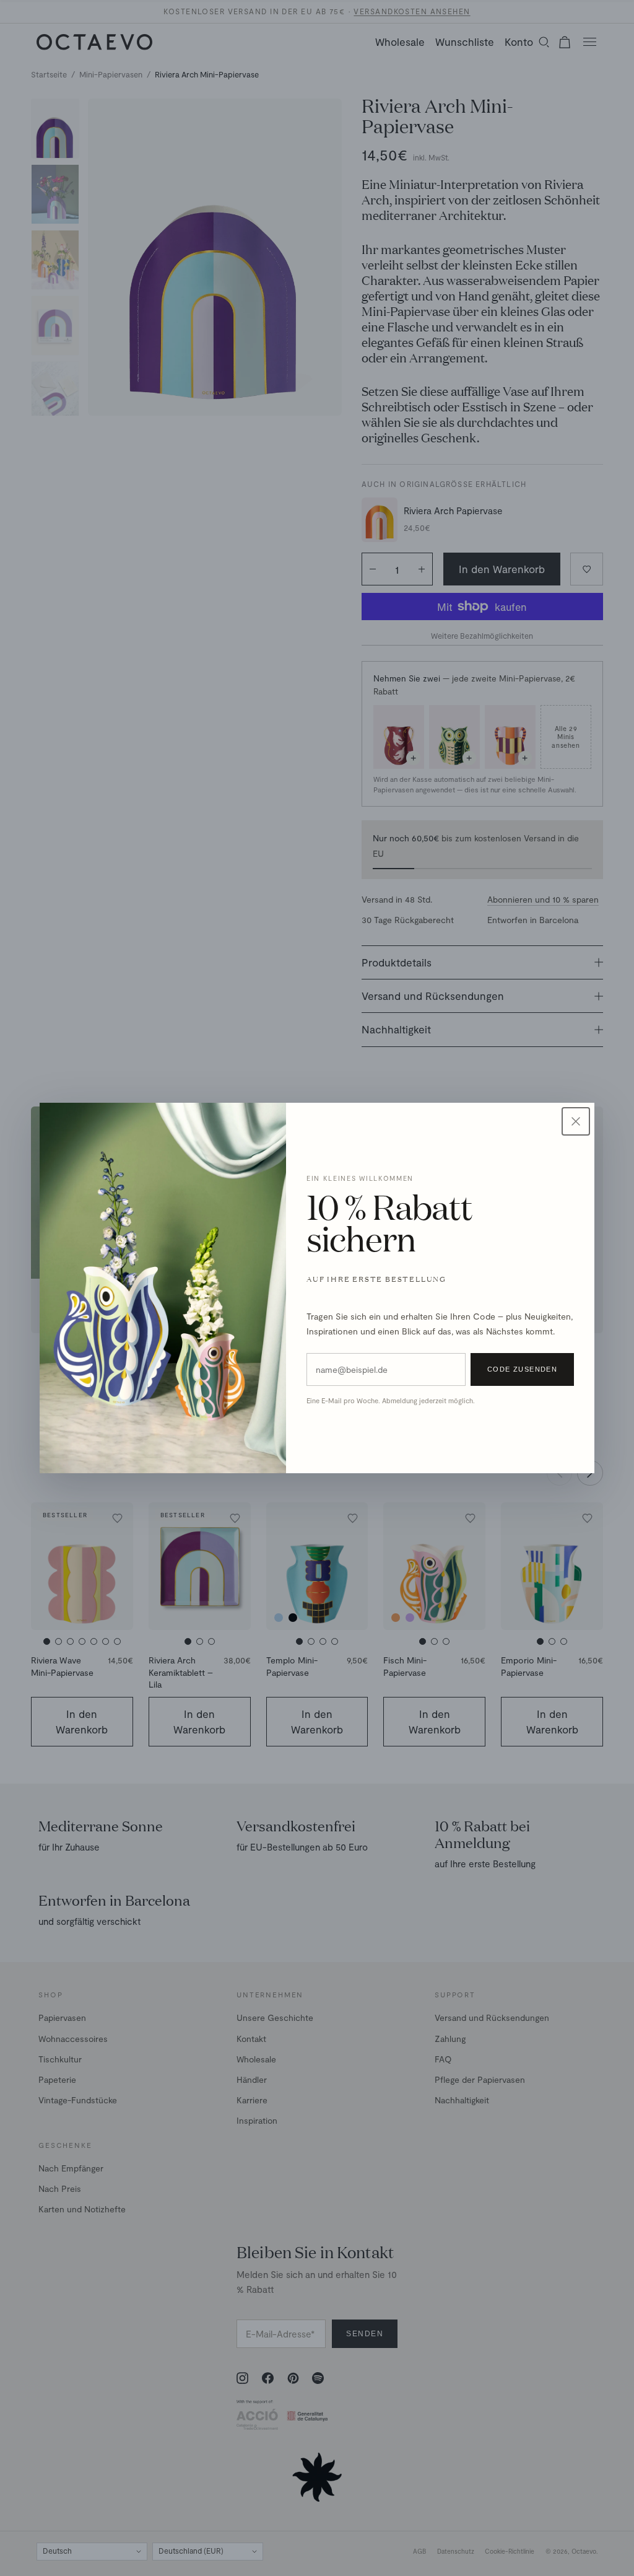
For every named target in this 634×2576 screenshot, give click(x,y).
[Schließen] (575, 1121)
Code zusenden (522, 1369)
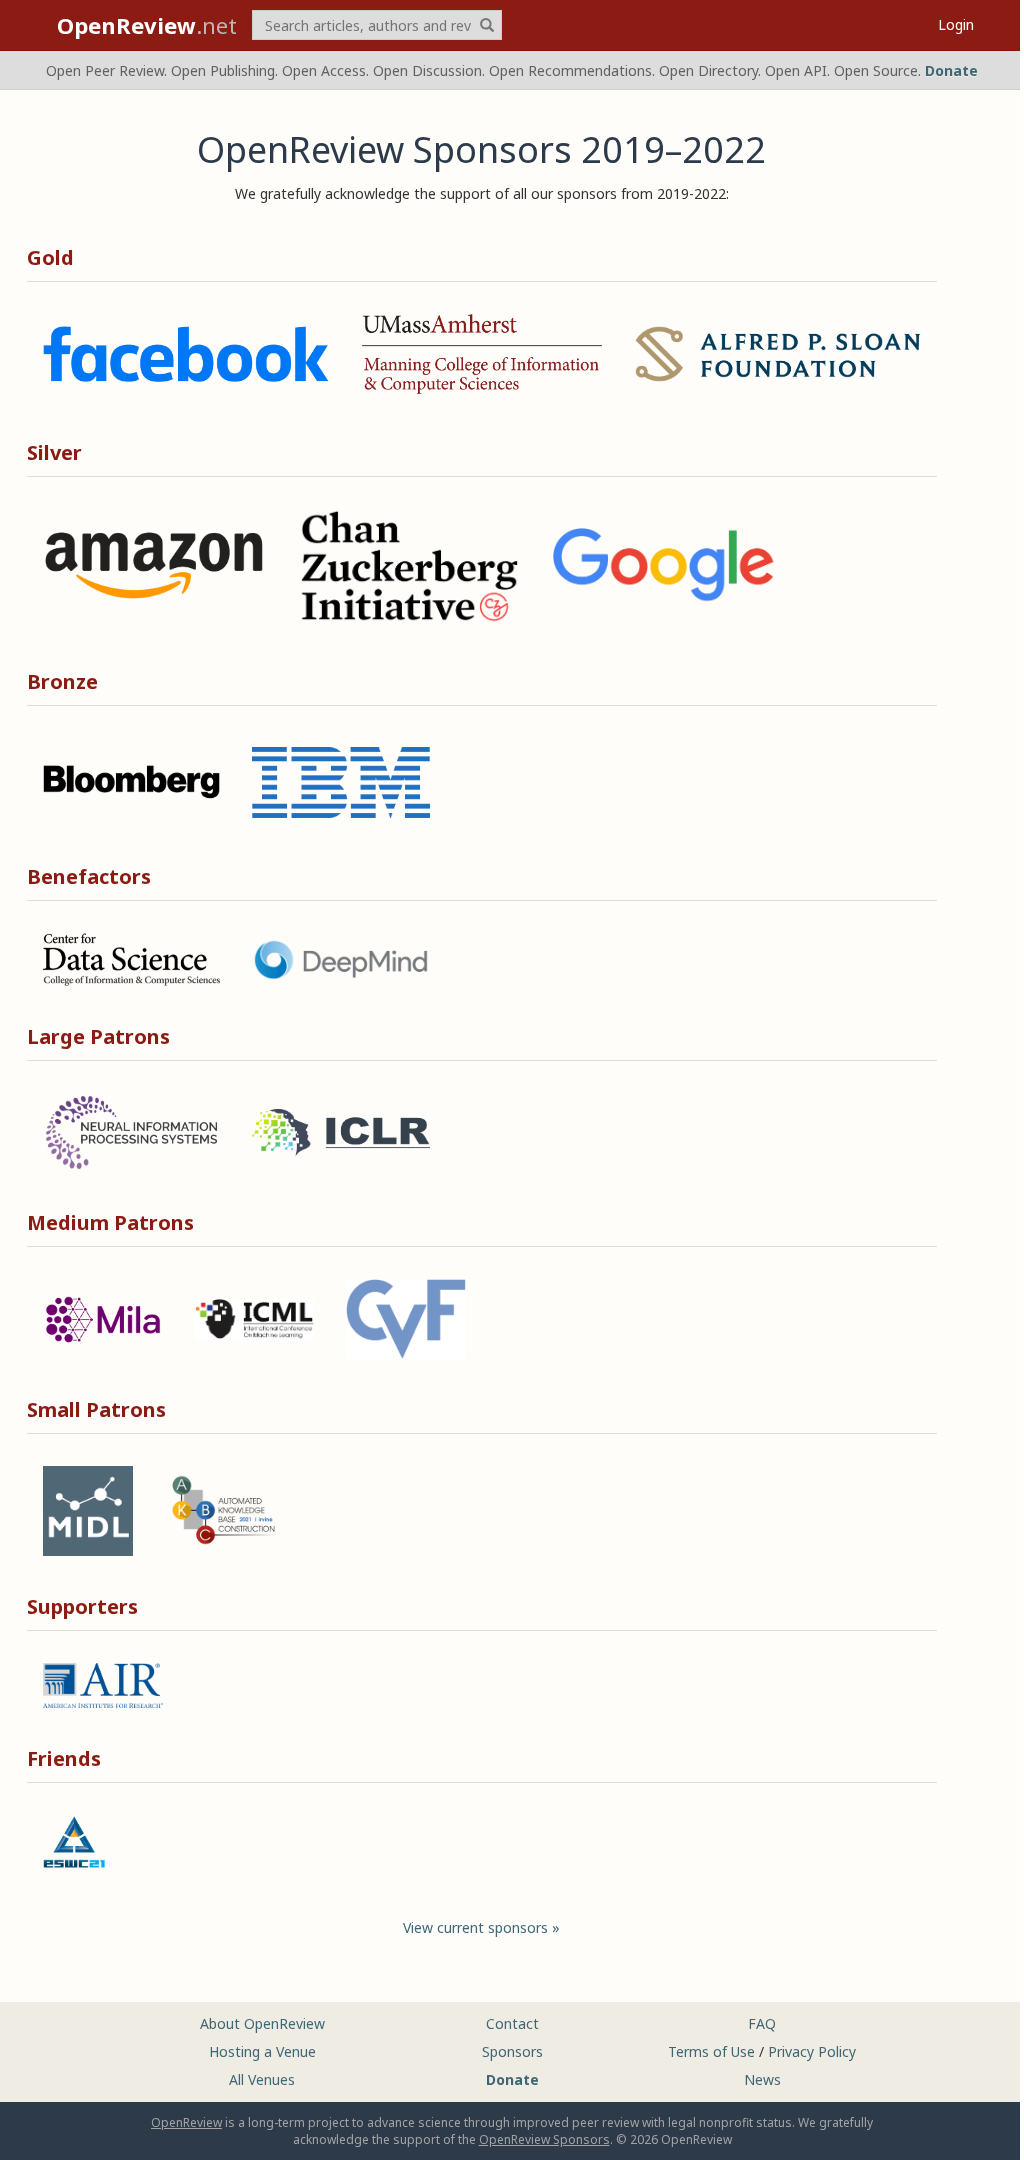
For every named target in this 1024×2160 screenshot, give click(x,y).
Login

Work request
Exclude the images, then output the data above word for word.

Your solution
For every named target in this 634×2576 screenshot, give click(x,y).
[Schließen] (575, 1121)
Code zusenden (522, 1369)
For every named target in this 1024×2160 screenshot, give click(x,y).
Login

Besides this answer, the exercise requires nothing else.